WORK TO BE COMPLETED: If a record holds a picture, skip the picture but print everything else exactly.

TASK INPUTS:
▽
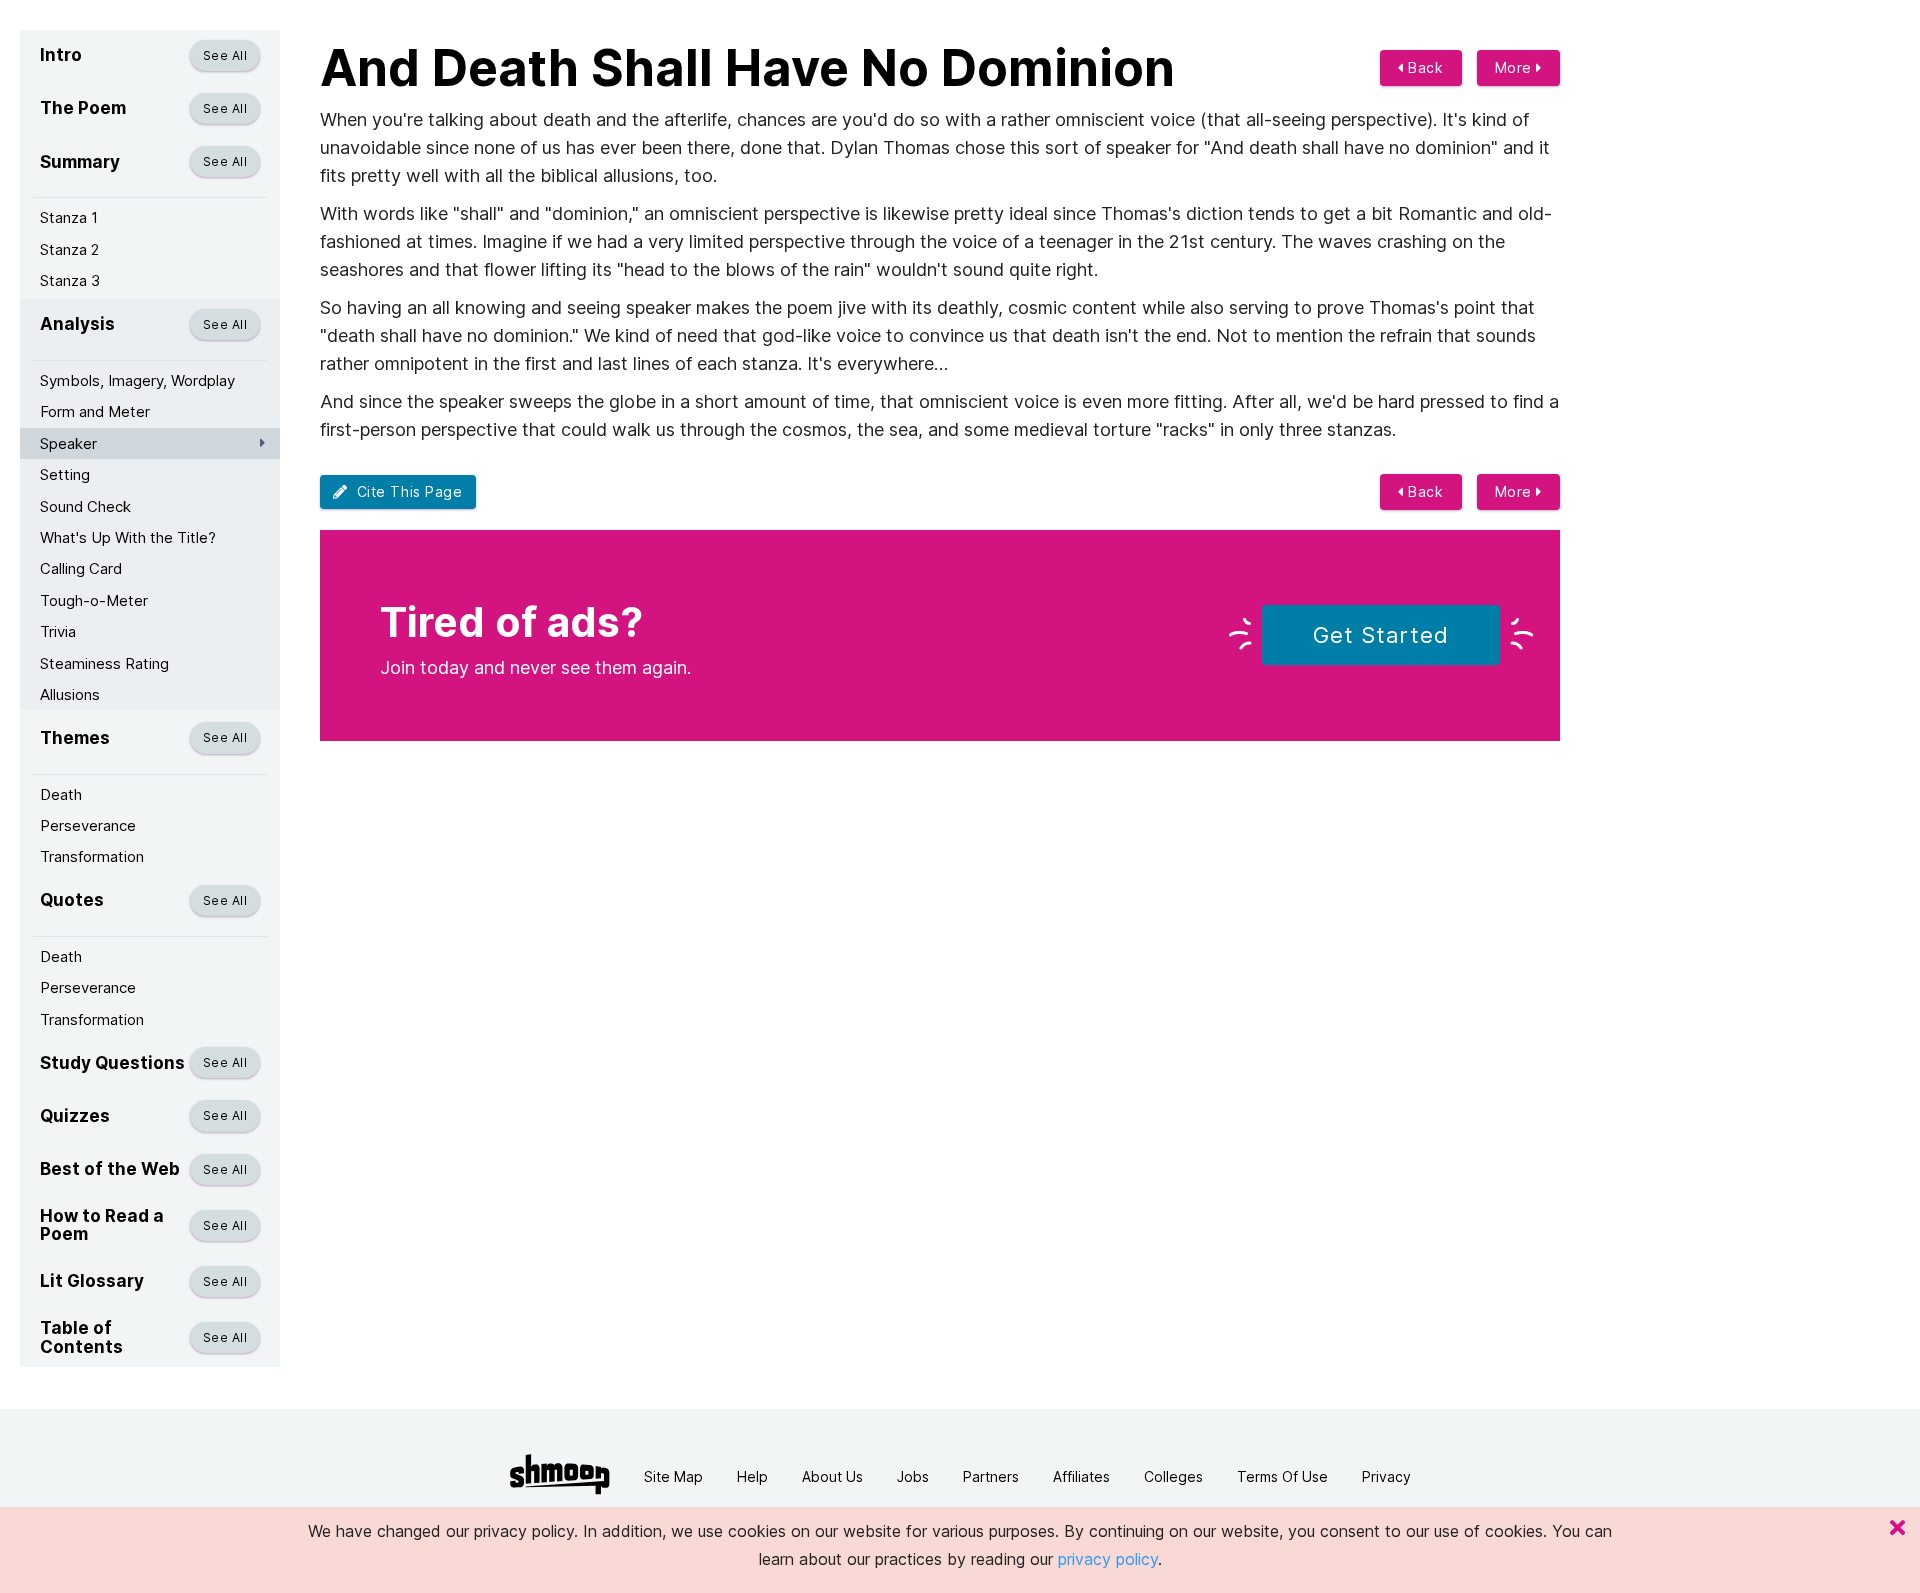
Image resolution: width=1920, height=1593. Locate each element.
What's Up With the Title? (128, 537)
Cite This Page (405, 491)
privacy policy (1108, 1559)
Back (1424, 67)
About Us (832, 1476)
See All (225, 55)
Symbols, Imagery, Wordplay (137, 380)
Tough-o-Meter (94, 600)
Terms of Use (1282, 1476)
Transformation (92, 856)
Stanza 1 (69, 217)
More (1516, 67)
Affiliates (1081, 1476)
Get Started (1381, 635)
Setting (65, 474)
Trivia (58, 631)
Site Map (673, 1476)
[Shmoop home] (560, 1474)
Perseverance (88, 825)
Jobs (913, 1476)
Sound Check (85, 506)
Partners (991, 1476)
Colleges (1173, 1476)
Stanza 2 (69, 249)
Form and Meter (95, 411)
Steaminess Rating (104, 663)
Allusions (70, 694)
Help (752, 1476)
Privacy (1386, 1476)
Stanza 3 (70, 280)
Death (61, 794)
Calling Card (81, 568)
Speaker (68, 443)
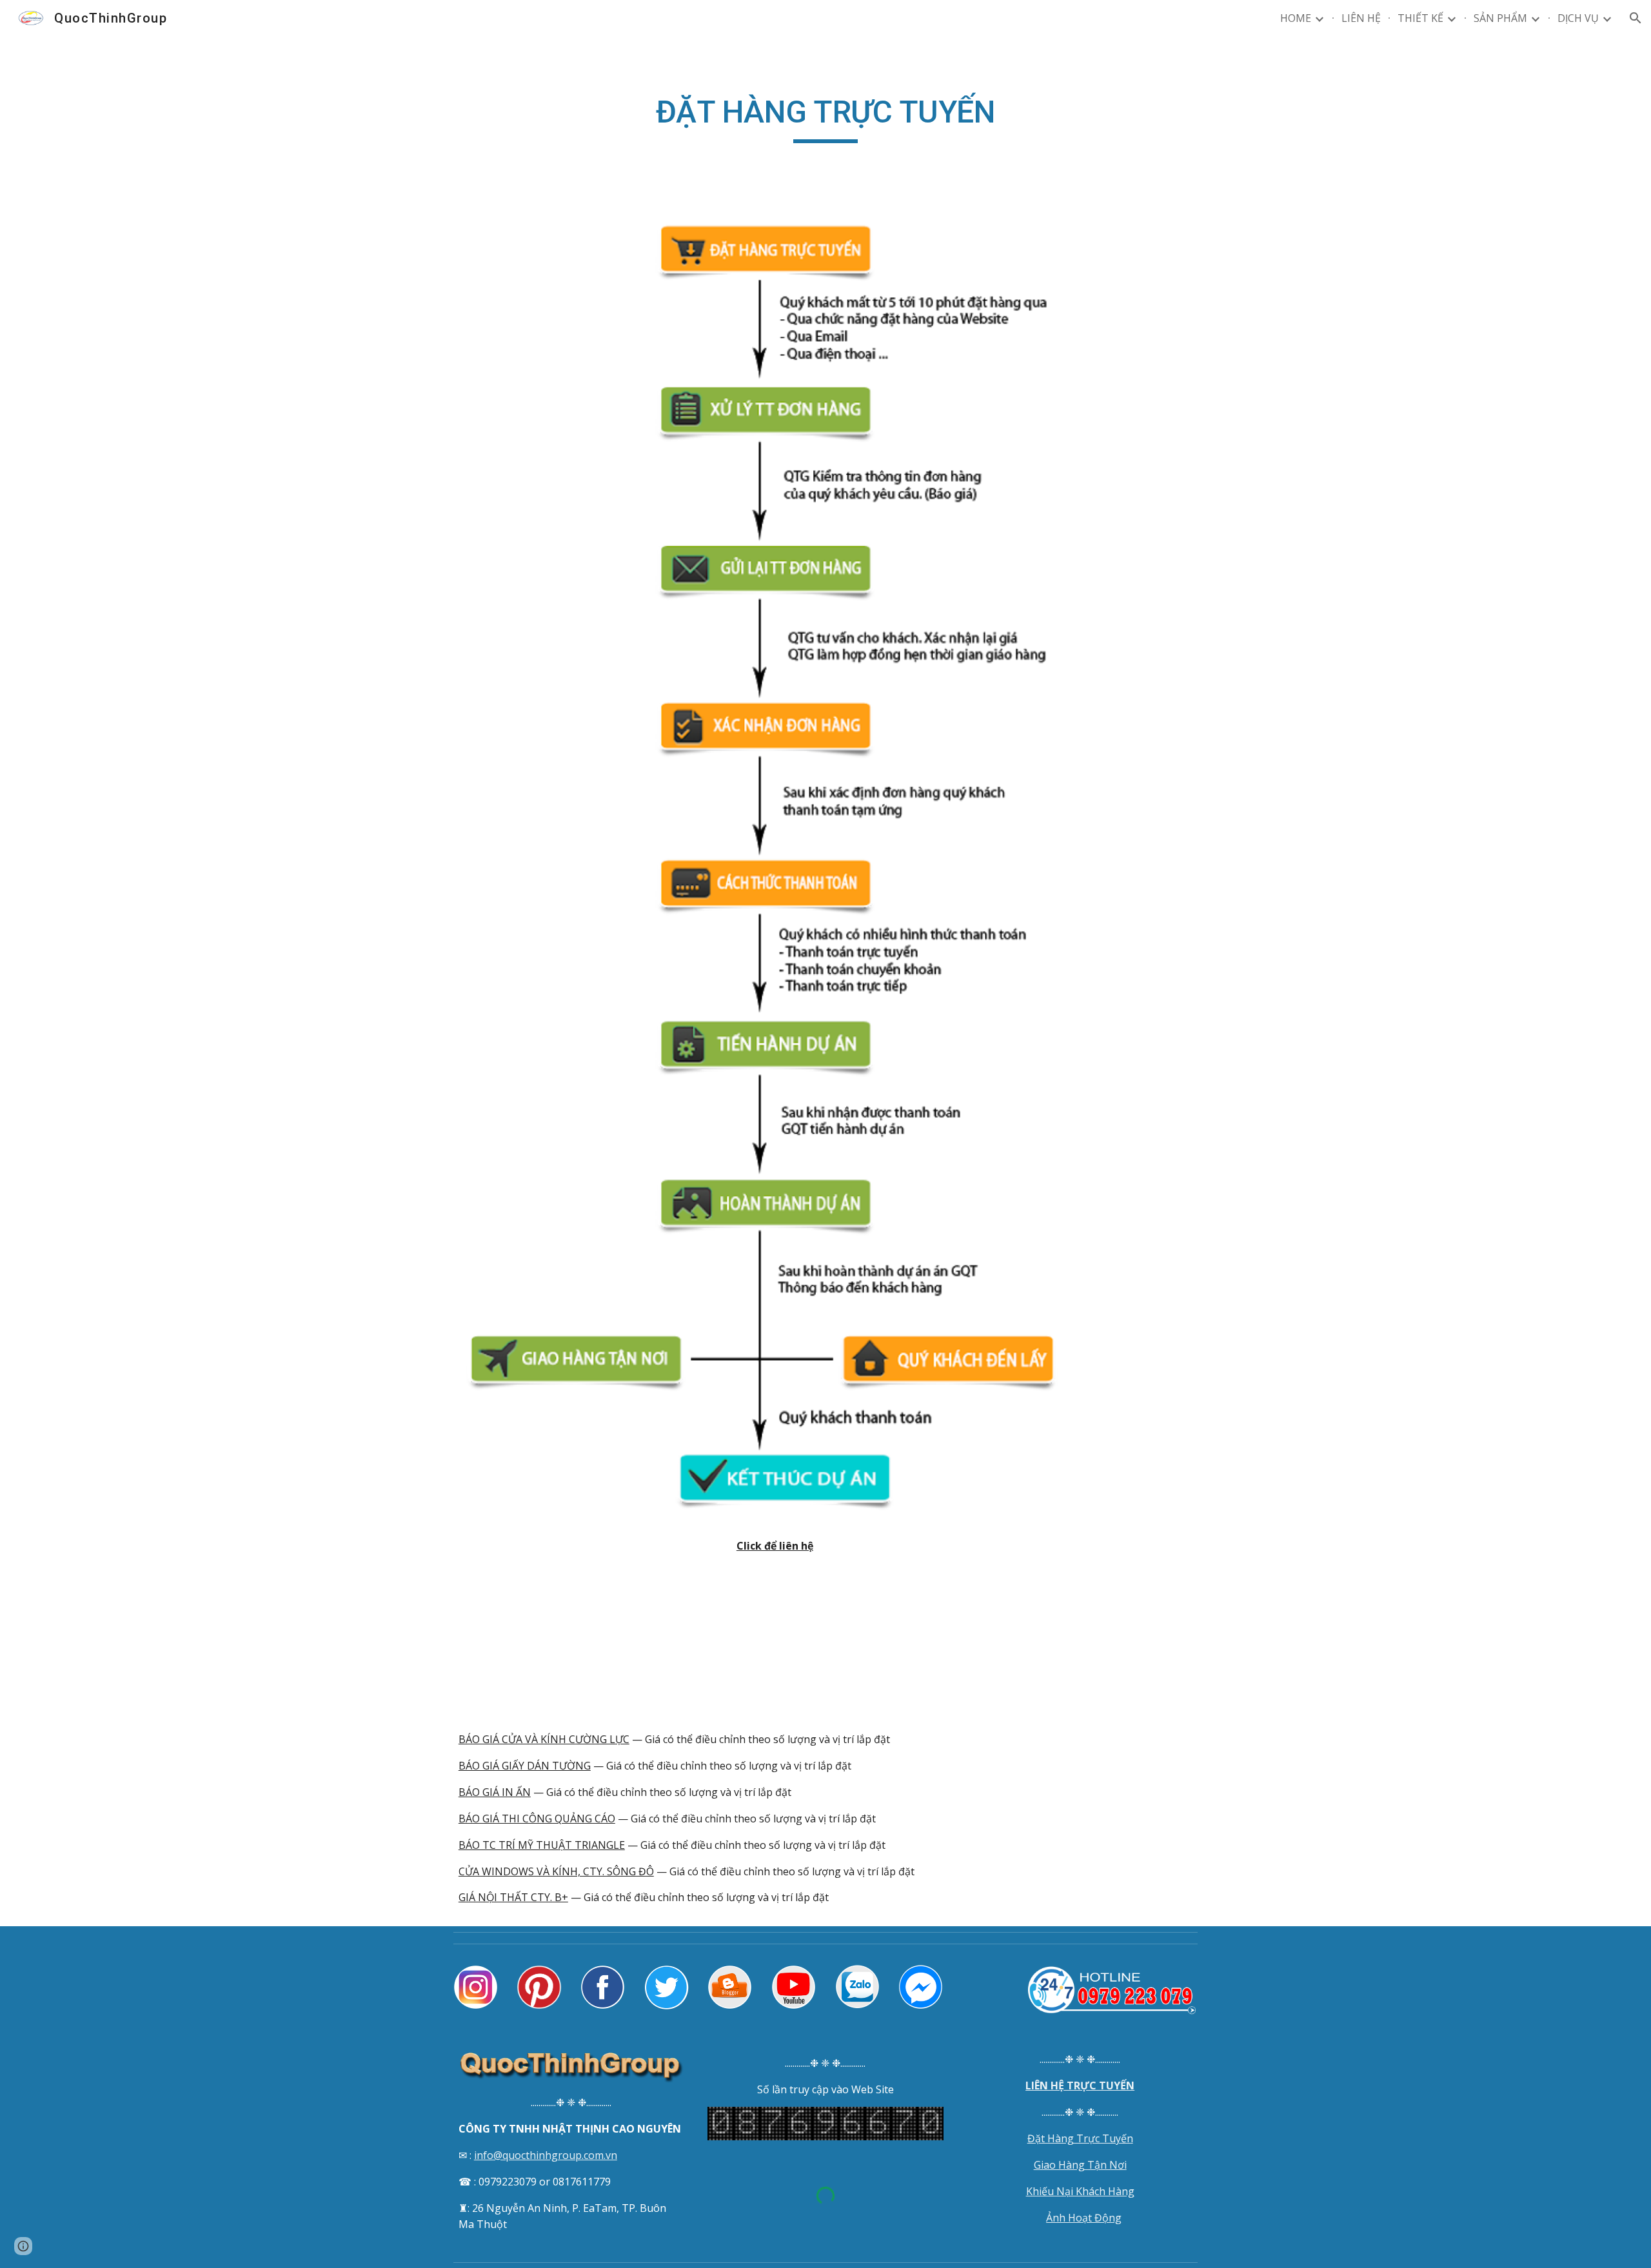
△
OUTPUT OF THE EXERCISE:
Image resolution: width=1920, height=1593. Locate each element.
What's Up With the Title? (128, 537)
Cite This Page (405, 491)
privacy policy (1108, 1559)
Back (1424, 67)
About Us (832, 1476)
See All (225, 55)
Symbols, Imagery, Wordplay (137, 380)
Tough-o-Meter (94, 600)
Terms of Use (1282, 1476)
Transformation (92, 856)
Stanza 1 (69, 217)
More (1516, 67)
Affiliates (1081, 1476)
Get Started (1381, 635)
Setting (65, 474)
Trivia (58, 631)
Site Map (673, 1476)
[Shmoop home] (560, 1474)
Perseverance (88, 825)
Jobs (913, 1476)
Sound Check (85, 506)
Partners (991, 1476)
Colleges (1173, 1476)
Stanza 2 (69, 249)
Form and Meter (95, 411)
Steaminess Rating (104, 663)
Allusions (70, 694)
Help (752, 1476)
Privacy (1386, 1476)
Stanza 3 (70, 280)
Death (61, 794)
Calling Card (81, 568)
Speaker (68, 443)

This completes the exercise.